街の正門に着いた俺達は開口一番、人じゃない奴に人でなし呼ばわりされた。

正門前にいたのは例の魔王軍幹部、上位アンデッドのデュラハン。

今日は先日と違って、背後に強そうなアンデットモンスターを沢山引き連れている。

デュラハンの心の底からの叫びをみんちゃすは鼻で笑いつつも、読書の邪魔をされて不機嫌だったからか、視線だけで人を殺せそうな目つきでデュラハンを睨んだ。

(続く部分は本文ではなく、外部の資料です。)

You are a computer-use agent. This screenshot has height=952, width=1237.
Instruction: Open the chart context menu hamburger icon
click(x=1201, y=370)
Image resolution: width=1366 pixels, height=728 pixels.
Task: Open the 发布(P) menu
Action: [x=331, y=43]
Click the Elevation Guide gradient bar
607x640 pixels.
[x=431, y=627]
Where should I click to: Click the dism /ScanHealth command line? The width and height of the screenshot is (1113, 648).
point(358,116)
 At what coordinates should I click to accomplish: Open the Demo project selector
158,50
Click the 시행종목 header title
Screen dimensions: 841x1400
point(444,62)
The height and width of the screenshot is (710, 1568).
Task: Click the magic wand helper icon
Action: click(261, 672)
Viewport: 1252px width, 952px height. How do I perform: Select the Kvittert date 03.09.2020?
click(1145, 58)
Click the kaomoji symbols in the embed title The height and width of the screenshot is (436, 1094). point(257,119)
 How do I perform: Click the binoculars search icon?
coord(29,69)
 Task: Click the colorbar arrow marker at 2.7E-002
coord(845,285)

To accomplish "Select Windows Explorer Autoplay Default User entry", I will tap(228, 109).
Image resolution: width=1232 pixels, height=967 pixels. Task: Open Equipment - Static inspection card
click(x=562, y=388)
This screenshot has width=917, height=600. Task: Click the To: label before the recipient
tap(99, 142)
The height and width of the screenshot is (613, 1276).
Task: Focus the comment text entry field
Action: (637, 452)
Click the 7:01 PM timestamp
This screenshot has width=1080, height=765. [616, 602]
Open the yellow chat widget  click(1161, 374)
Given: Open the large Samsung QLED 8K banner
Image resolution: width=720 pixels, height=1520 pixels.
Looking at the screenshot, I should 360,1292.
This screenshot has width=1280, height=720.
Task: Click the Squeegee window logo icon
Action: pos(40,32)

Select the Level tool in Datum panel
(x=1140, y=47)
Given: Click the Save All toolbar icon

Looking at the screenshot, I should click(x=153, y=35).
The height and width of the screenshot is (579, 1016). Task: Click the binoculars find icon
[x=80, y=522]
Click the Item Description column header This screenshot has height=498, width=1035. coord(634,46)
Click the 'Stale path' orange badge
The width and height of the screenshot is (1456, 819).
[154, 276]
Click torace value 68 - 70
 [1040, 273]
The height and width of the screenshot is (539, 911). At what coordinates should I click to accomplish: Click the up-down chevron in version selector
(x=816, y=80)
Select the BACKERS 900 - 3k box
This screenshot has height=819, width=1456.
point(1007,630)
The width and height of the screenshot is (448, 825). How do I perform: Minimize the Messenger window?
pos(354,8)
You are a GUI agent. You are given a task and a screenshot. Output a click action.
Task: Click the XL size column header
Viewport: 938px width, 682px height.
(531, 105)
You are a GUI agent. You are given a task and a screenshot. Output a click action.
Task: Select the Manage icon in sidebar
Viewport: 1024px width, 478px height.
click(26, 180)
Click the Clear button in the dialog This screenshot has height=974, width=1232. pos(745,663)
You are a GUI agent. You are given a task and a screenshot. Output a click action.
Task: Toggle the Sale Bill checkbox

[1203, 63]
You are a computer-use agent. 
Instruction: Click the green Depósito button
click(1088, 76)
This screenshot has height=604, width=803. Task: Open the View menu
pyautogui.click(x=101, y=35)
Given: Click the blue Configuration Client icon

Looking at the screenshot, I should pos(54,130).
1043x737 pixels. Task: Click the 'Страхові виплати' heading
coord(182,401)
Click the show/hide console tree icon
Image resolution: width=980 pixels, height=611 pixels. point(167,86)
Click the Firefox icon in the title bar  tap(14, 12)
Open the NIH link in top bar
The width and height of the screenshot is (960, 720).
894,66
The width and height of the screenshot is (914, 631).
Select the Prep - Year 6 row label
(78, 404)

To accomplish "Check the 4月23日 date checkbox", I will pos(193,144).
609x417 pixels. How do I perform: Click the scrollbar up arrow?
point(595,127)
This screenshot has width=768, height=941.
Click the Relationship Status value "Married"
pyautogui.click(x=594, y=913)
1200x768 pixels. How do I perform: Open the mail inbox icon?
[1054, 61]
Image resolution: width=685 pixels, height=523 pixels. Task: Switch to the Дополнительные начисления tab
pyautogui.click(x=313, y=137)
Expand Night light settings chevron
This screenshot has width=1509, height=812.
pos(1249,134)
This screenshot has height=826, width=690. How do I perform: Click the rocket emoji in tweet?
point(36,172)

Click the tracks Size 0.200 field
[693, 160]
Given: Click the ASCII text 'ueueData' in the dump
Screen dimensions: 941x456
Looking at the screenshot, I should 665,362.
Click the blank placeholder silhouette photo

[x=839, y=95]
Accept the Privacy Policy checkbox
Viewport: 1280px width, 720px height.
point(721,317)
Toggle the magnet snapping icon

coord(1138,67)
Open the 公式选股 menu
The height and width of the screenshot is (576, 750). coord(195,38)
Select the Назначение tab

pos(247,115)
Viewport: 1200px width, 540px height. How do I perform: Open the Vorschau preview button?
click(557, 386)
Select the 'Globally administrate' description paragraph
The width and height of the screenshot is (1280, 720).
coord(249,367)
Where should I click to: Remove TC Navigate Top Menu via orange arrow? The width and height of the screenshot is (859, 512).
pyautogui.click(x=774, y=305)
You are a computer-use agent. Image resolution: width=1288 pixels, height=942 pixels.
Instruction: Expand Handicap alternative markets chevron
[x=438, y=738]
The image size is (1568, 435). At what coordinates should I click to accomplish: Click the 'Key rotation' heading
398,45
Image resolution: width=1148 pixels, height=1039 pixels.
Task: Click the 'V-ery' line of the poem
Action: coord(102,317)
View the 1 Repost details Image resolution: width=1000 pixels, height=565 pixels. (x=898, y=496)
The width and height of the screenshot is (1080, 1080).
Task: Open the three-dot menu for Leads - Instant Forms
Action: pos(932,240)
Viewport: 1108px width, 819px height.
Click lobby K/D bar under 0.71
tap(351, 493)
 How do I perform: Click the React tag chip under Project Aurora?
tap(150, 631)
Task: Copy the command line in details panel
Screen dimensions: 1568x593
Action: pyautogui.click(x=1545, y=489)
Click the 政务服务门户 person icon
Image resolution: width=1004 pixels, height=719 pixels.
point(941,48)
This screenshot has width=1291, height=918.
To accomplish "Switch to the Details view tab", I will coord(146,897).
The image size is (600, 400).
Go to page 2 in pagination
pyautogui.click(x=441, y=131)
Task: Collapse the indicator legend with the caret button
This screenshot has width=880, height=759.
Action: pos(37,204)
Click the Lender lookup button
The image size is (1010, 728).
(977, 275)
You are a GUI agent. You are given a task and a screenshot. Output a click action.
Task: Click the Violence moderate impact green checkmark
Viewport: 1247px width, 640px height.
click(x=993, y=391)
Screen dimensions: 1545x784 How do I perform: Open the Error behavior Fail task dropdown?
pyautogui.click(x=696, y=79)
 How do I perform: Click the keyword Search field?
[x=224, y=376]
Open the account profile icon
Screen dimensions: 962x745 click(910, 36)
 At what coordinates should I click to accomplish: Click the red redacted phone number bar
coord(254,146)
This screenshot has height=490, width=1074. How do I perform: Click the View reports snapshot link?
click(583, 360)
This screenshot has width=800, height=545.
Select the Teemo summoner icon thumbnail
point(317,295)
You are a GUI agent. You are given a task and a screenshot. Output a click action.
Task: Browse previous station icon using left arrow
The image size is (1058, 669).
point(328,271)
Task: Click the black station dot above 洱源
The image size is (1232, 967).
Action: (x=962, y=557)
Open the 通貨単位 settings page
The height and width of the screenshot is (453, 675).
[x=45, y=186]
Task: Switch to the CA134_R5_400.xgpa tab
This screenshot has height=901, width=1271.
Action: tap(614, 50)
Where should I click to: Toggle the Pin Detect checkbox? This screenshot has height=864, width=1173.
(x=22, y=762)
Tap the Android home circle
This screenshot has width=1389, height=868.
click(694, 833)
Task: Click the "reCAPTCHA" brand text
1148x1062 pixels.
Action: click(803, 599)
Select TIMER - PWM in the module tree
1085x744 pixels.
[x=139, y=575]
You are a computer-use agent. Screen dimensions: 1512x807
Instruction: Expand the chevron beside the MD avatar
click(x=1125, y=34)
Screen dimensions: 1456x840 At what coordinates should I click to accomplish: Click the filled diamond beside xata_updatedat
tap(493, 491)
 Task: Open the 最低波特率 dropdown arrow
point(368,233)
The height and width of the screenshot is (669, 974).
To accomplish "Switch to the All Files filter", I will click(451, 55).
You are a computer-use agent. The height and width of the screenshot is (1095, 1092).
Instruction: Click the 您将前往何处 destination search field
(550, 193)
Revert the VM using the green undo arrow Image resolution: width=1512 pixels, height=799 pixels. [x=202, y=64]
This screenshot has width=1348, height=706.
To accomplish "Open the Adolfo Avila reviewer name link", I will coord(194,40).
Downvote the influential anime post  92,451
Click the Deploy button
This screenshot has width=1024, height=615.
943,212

「あ‘’ー?変態似非騎士腐れ外道ゾンビ野郎にんなこと言われる筋合いは()ーんだよ」

「ちょっと待て!?なんだその早口言葉みたいな不名誉な呼び名は!?」

デュラハンの抗議は華麗に無視して、みんちゃすはなおも続ける。

「つーかよくも俺の読書タイムを邪魔してくれやがったなテメー。ちょうどアンサーが魔王に必殺技を放つシーンだったのに、臨場感ぶち壊しじゃねーかコノヤロー。俺様の楽しみを邪魔してくれたツケ、テメーの命で償ってもらおうか」

「えぇっ!?」

「やめてやれよ……流石に気の毒になってきた」

まさに横暴かつ理不尽そのものなみんちゃすの言い分に、怒りを忘れて思わず面食らうベルディア。流石に見てられないのでみんちゃすを宥めつつ、俺はデュラハンに問いかけた。

「ええっと……。なぜ城に来ないって、なんで行かなきゃいけないんだよ?もう爆裂魔法を撃ち込んでもいないのに」

「……爆裂魔法を撃ち込んでもいないだと?何を抜かすか白々しいっ!」

俺の言葉に怒ったデュラハンが、思わず左手に抱えていた頭を地面に叩き付け、スーパーボールのように跳ね返ってきたところを慌てて脇に抱え直した。

「そこの頭のおかしい紅魔の娘が、あれからも毎日欠かさず通っておるわ!しかもあれ以降はそっちのヤクザ魔法使いも、やたらと炎の斬撃をぶち込んでくるしな!」

「……え?」

俺はそれを聞き、となりのちびっ子魔法使い達を見る。さるとめぐみんはふいっと目を逸らし、みんちゃすは頭を掻きながら舌を出すテヘペロ顔になる。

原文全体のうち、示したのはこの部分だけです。